Performance and Advantages
The researchers evaluated their approach across six diverse datasets, showcasing its generalizability across different sensing modalities, layouts, and activities. Their solution achieved comparable performance to existing state-of-the-art LLM-based methods, but without the inherent risks. This means the system offers enhanced privacy, operates independently of external services, and provides more consistent predictions.
Furthermore, the method can be extended to ‘few-shot’ scenarios, where a small number of labeled data samples can significantly improve performance, highlighting its compatibility with human-in-the-loop HAR systems.
Also Read:
- Assessing Machine Health: A New Approach to Evaluating Anomaly Detection Systems with AI-Generated Sounds
- New Method Extends AI Safety from Text to Images
Future Directions
While highly effective, the proposed method has areas for future improvement. Generating more dynamic and nuanced sensor data summaries without LLMs remains a challenge.
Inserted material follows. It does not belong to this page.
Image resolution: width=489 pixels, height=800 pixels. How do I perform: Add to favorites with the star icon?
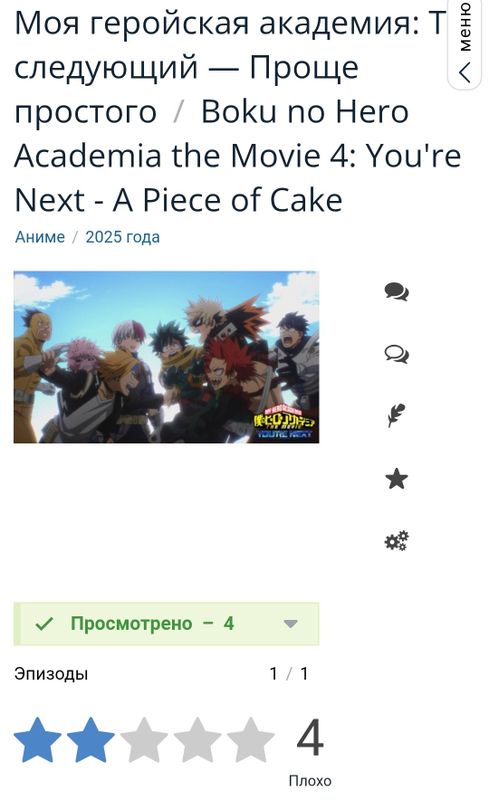click(x=396, y=479)
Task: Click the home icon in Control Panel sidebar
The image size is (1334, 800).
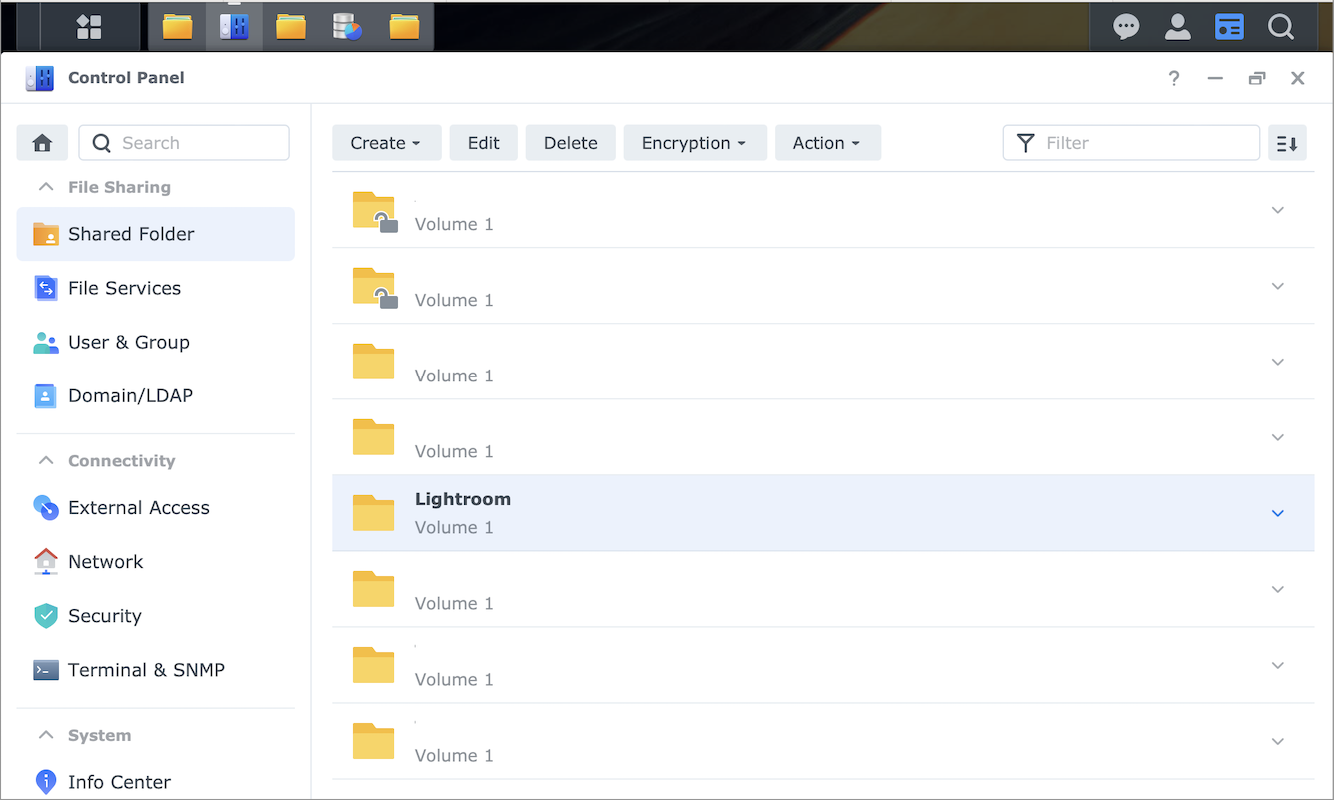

The system also sometimes struggles to differentiate between semantically similar activities (e.g., ‘Sleeping’ for different residents or ‘Bed to Toilet’ vs. ‘Personal Hygiene’ due to similar movement patterns). Future work will focus on addressing these challenges, potentially through active learning frameworks to intelligently select few-shot examples, further enhancing the robustness of zero-shot HAR systems without relying on LLMs.
This research marks a significant step towards building more private, reliable, and adaptable human activity recognition systems for smart homes, moving away from the complexities and risks associated with large language models.